Australian Gov’t Won’t Let PM Vote ‘No’ on PA UN Bid

Australia’s Labor Caucus has forced Prime Minister Julia Gillard to a compromise on her vote over the Palestinian Authority’s bid for statehood at the United Nations on Thursday.

When it comes time to vote on the resolution to grant nonmember observer state status to the Palestine Liberation Organization (PLO), Gillard said she will have to abstain. Originally, the Australian prime minister had intended to vote “no” on the PA’s bid for statehood.

“Gillard had decided to join the United States and a handful of other countries… as a show of support for Israel,” reported the Australian website News.com. But sources in Canberra said Gillard was subjected to untold harassment over the issue, and the decision to abstain was made “after a night of emotional and at times heated argument.”

Shadow foreign minister Julie Bishop noted in comments on Thursday that it “would not be helpful” for peace negotiations if the PA’s bid at the United Nations General Assembly is successful.

“We believe the parties must return to the negotiating table and seek a two-state solution and that has always been our position,” Bishop said.

Gillard noted that “many had sharply-held different views on the vote.”

The U.N. General Assembly is set to vote on granting the Palestine Liberation Organization (PLO), the umbrella organization which represents the PA Arabs to the world body, upgraded status as a nonmember observer state. Only the Vatican has been granted that status to date, which requires an entity to possess defined geographic boundaries and a functioning, centralized government. The Palestinian Authority and the Palestine Liberation Organization have neither.

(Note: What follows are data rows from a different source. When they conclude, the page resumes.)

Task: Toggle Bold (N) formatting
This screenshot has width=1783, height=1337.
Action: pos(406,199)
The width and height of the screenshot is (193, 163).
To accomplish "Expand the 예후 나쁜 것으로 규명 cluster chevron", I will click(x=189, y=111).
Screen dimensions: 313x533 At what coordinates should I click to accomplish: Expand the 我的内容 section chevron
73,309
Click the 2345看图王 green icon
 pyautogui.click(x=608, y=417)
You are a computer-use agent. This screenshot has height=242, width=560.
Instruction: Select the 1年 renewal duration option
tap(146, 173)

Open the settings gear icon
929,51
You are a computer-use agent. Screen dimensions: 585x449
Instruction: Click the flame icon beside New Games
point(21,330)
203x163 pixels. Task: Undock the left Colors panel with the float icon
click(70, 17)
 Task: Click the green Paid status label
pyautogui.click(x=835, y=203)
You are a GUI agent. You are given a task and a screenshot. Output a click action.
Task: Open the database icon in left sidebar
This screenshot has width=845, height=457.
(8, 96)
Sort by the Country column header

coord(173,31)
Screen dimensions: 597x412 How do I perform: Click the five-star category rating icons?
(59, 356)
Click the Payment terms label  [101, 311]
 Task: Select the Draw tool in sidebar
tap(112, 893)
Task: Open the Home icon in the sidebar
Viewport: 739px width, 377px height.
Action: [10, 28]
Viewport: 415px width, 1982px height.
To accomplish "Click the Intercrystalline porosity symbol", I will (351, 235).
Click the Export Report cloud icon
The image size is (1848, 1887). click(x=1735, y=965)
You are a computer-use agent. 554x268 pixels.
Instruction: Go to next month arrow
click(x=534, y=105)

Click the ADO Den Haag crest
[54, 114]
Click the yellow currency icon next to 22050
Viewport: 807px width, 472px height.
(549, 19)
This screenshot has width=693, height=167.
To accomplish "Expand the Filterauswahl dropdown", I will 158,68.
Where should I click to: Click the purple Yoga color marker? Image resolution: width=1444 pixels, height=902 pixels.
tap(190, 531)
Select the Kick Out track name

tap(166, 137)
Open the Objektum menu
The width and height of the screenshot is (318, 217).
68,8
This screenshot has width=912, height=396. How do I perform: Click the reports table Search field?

The Palestinian Authority’s final status as a state was to be determined through negotiations with Israel, as mandated by the internationally-recognized Oslo Accords signed by both parties in the early 1990s. Thursday’s vote will be a de facto strategy to circumvent that process, and may possibly neutralize or even legally result in a de facto nullification of the Oslo Accords document, some analysts have said.